Enterprise Compliance Today

Prejudice and Abuse in Youth Detention

Posted by Greg Carroll on Fri, Aug 05, 2016 @ 10:00 AM

This week I digress from my usual evangelism of all things GRC for a bit of self-indulgent introspection asking the rhetorical question: Why is our only tolerance the tolerance of prejudice?

“Ultimately, America's answer to the intolerant man is diversity.” — Robert Kennedy.

 

Abuse_in_Youth_Detention.jpg

This is an Australian youth in an Australian government centre in 2016. 

Why is this treatment of a white youth more confronting than if he was a black youth.

This week’s footage of abuse at a youth detention centre in Northern Australia was disturbing and confronting. But was it more that it was directed against a white teenage boy, seen crying (vulnerable) immediately before one of the attacks?  Had it been a black or Muslim youth I don’t believe I would have been as affected.  Why?  Am I a bigot?  Obviously I don’t believe so, although many on the social left would certainly disagree. 

Unlike “enlightened” liberals I don’t believe good and evil are relative.  A person’s upbringing may be the cause of their actions but that makes their actions no less abhorrent to their victims. Child abusers were mostly likely abused themselves.  Child abuse is known to be wrong in all societies, so those who choose to do so, make a conscience decision to do wrong.  Conversely, a victim’s actions may avail themselves to abuse but again, that does not excuse the abuser.  Evil is evil.

Considering selling drugs at school or stealing a car will only result in a child offender receiving 40-120 hours community service, detention is reserved for serious crimes. The youths in detention are young adults, and if you have ever stood amongst a school football team you will understand that they aren’t defenceless.  But just as child abusers beget child abusers, so does institutionalised violence beget institutionalised offenders.  Those in the front line protection of society must be held accountable, but like most policies in today’s “enlightened” liberal society, this does little to fix the underlying problem.

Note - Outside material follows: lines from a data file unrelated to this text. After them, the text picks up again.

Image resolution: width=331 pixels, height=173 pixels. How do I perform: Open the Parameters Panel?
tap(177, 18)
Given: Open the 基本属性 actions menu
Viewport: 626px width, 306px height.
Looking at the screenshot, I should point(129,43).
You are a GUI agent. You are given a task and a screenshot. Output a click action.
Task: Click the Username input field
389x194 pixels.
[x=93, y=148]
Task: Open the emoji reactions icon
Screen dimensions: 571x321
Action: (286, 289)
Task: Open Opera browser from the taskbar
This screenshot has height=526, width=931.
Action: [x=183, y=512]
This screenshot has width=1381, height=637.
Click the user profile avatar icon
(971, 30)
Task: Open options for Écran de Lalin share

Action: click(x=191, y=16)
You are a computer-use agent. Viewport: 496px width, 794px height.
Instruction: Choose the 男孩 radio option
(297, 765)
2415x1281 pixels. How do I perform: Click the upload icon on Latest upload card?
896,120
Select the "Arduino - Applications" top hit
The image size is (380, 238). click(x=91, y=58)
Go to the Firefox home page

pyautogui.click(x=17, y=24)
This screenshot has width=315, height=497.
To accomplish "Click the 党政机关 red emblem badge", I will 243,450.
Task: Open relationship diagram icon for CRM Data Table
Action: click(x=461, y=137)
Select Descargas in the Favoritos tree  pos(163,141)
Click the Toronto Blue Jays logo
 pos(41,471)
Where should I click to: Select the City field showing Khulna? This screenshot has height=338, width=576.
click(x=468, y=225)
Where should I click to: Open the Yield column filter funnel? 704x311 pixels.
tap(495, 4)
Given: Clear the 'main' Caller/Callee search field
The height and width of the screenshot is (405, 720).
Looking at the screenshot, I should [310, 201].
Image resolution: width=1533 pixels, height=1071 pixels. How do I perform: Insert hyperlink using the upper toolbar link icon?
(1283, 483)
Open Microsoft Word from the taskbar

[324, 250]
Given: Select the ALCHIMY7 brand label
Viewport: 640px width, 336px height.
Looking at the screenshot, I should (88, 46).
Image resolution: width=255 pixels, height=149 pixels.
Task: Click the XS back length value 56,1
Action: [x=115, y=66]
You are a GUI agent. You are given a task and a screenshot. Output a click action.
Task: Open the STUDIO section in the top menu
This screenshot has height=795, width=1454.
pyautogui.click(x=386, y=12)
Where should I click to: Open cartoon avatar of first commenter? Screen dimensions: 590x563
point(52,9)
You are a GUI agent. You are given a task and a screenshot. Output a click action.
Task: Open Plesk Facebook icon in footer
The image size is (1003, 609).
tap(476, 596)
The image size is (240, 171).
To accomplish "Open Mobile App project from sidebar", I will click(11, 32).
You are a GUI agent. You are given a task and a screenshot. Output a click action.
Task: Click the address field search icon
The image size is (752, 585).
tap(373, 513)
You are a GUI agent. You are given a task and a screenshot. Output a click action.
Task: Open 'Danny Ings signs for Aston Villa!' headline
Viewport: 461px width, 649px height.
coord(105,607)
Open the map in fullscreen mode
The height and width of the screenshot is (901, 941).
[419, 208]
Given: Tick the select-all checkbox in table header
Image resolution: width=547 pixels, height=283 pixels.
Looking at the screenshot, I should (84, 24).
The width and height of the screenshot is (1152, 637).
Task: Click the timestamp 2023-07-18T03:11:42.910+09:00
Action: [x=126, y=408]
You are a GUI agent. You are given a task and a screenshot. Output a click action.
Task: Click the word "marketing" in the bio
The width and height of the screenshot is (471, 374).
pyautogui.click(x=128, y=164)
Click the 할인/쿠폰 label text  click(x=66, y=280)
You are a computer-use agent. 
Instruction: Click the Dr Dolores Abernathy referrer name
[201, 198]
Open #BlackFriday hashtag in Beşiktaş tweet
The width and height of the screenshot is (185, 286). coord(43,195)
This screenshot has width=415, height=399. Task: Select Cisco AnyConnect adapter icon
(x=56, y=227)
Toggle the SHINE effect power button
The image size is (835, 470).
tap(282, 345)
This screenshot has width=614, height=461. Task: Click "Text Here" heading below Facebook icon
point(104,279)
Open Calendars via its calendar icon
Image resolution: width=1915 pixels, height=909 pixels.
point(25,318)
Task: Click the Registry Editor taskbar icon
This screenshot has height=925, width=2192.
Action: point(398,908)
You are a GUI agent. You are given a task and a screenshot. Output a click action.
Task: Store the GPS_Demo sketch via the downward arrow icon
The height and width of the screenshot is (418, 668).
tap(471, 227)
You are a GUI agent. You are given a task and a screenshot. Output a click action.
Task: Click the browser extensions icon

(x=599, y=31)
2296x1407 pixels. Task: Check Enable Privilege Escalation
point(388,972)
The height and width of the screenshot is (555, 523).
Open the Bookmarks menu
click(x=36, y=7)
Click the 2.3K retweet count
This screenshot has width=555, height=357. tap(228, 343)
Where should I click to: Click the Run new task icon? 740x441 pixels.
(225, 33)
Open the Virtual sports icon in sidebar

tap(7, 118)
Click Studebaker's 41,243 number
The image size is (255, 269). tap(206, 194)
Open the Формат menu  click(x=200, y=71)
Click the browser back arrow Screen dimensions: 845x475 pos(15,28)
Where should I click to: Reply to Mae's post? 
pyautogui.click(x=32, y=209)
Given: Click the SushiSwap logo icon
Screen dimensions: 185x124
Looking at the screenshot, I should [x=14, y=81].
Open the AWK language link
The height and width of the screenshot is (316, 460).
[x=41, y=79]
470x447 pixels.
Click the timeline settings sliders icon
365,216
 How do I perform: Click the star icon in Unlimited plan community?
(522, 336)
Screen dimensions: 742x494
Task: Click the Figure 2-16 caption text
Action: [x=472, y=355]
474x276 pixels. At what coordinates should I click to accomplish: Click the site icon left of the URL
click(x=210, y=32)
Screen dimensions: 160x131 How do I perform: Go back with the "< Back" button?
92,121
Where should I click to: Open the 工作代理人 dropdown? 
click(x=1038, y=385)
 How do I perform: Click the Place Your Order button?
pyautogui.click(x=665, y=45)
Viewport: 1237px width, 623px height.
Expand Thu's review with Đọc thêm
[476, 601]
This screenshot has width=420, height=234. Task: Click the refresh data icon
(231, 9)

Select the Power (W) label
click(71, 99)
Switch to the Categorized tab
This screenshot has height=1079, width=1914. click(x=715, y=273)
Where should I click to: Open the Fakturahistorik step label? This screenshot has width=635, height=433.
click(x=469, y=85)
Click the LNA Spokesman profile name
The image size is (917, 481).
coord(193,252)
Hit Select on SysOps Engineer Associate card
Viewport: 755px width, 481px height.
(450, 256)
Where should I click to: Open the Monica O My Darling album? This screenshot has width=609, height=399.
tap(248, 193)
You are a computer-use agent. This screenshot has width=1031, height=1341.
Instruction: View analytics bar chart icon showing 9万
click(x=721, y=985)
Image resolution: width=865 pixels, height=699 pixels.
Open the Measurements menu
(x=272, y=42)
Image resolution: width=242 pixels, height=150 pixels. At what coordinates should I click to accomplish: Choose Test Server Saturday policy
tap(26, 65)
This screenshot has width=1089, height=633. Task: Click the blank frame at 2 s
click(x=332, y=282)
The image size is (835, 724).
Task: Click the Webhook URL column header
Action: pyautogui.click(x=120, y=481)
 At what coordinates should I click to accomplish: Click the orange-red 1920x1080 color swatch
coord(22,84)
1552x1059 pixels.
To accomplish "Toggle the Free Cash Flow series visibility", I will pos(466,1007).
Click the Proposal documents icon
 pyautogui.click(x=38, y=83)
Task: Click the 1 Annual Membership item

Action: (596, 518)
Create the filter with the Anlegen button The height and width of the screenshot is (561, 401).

That returns me to the question, that if evil is evil, then why would I be more upset at the treatment of a white youth than a black youth.  Before you judge me, be aware that with 80% of those in NT detention are indigenous, and this being institutionalised abuse, there would have been far more footage of abuse to black youths, but the leaked footage was of a white youth. I don’t believe myself to be a racist but I do accept I have been apathetic to plight of the indigenous social problems.  To quote Edmund Burke:

“All that is necessary for the triumph of evil is that good men do nothing”.

Those involved will be disciplined and may face criminal charges but the underlying problem of how to rehabilitate entrenched antisocial behaviour remains. 

Saying “sorry” for the actions of our fore-father may make liberals feel good about themselves, but it does nothing to fix the plight of our indigenous population.  Fixing the existing indigenous social collapse (see Aboriginal communities are breaking down - Creative Spirits to understand the scale) must be a priority but it will require generational change during which time detention will continue to be a necessity.  And you will not produce social change, while you are generating institutionalise antisocial offenders.  So we need to address the issue of mandatory rehabilitation during detention, however politically incorrect, independent of the euphemisticly named Corrective Services personnel.

If Australia is looking for a major infrastructure project to improve productive and quality of life of all Australians, wouldn’t this be a better proposition than a fast rail like between Sydney and Melbourne.  The problem is it requires a lot more than just throwing money at it.